Neighbours and good Samaritans rallied together to help 30 people in Westlake who were affected by two fires in two weeks.
Anthea Thebus of the Women of Westlake (WOW) outreach organisation said the Westlake United Church Trust (WUCT) were sorting and distributing donations for the victims of the eight shacks destroyed in a fire two weeks ago when a second fire razed six shacks and damaged a house on Thursday September 29.
No one had been injured in the fires but the families lost most of their possessions. The reasons for both fires are undetermined, Ms Thebus said, adding that they spread quickly because the shacks are clustered closely together in the backyards of houses.
“There are too many people living in the village,” she said.
“The village wasn’t designed for the amount of people living here. Some of the bungalows are so close together there’s hardly even place to walk.”

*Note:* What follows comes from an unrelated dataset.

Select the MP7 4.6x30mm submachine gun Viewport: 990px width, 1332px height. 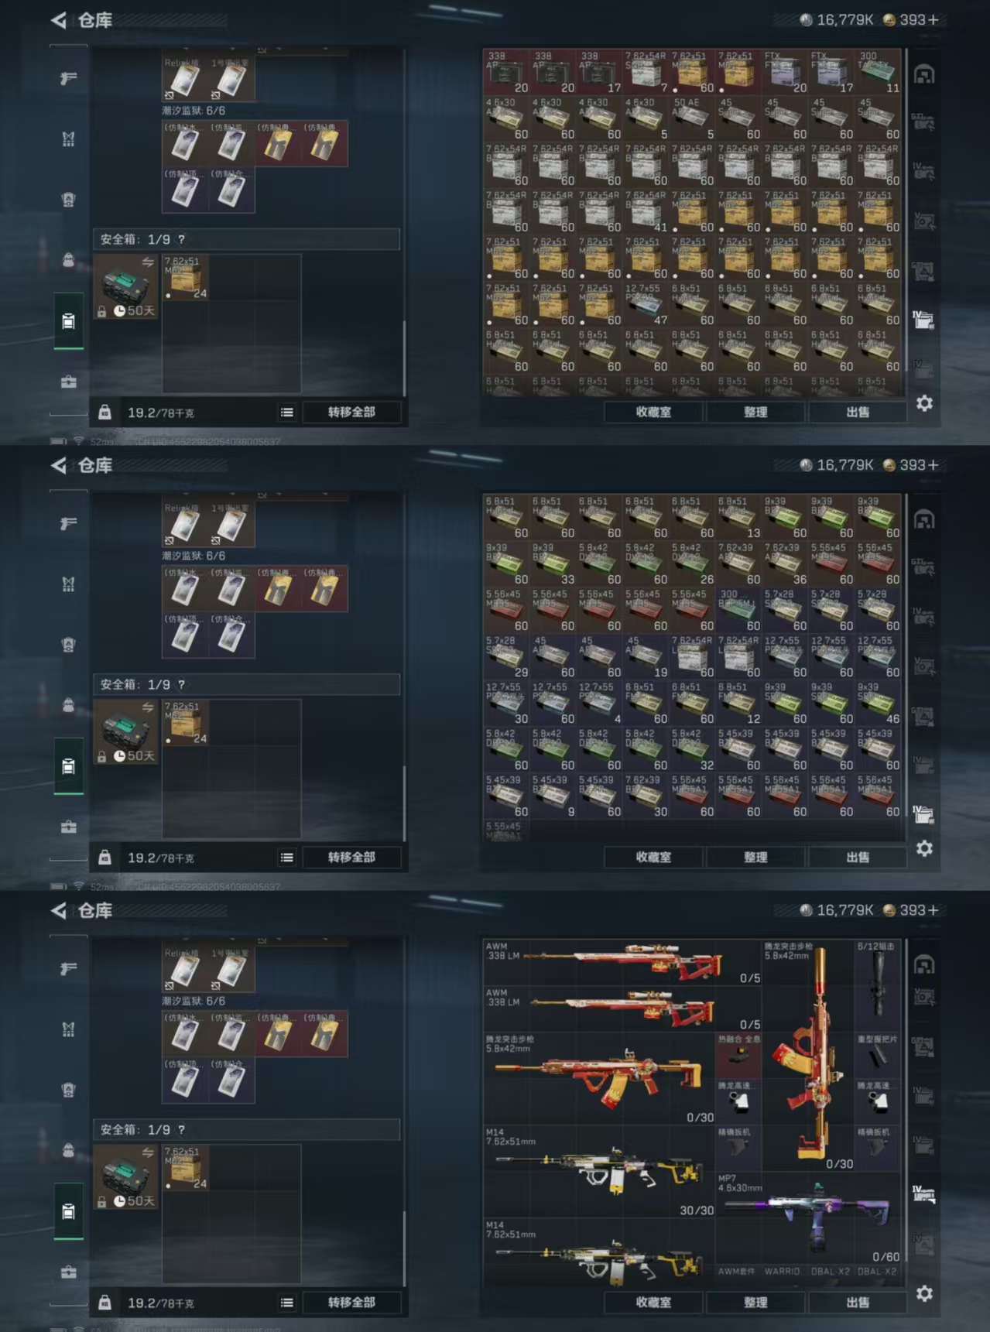(x=808, y=1217)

WOW donated a container to one of the family’s affected. The container had been donated to WOW for their counselling programme but Ms Thebus said: “The families are more important.”
Simphiwe Masale and his family were among those affected by the second fire.

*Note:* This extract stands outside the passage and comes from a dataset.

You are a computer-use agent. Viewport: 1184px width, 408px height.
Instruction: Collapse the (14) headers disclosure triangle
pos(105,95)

Mr Masale was overcome with emotion when Ms Thebus told him that WOW would give their container to him. This was the second time in five years that his family had been devastated by a fire, Mr Masale said.
He was at work at Reddam School when he received a call to say that his home was burning.
“We don’t know what really happened,” he said. “They just called us at about 10 in the morning and said ‘I think there’s something happening at your house.”
He rushed home and met one of his neighbours’ children at the scene of the fire. The boy was sobbing on the pavement. “He had gone to the shop and when he came back a few minutes later, everything was gone.”
Kind neighbours had rushed into the blaze to salvage as much of the families’ possessions as possible. “Everyone were helping us. It was amazing. The first thing they saved was the marimbas,” he said. Mr Masale is part of a marimba band which teaches children in the area to play and performs mostly for free at Westlake community events. Theo Layne the spokesperson for the City’s fire and rescue department said there had been four fire incidents in Westlake in the past month, one of which was a brush fire. However, this is not statistically “significant” he said adding that in many areas there are sometimes brief spikes in fires.
“There are many areas where we have multiple fires in an area,” he said. “Going back as far a June, Westlake doesn’t stand out in a very significant way. Westlake is not that significant in term of structural fires.”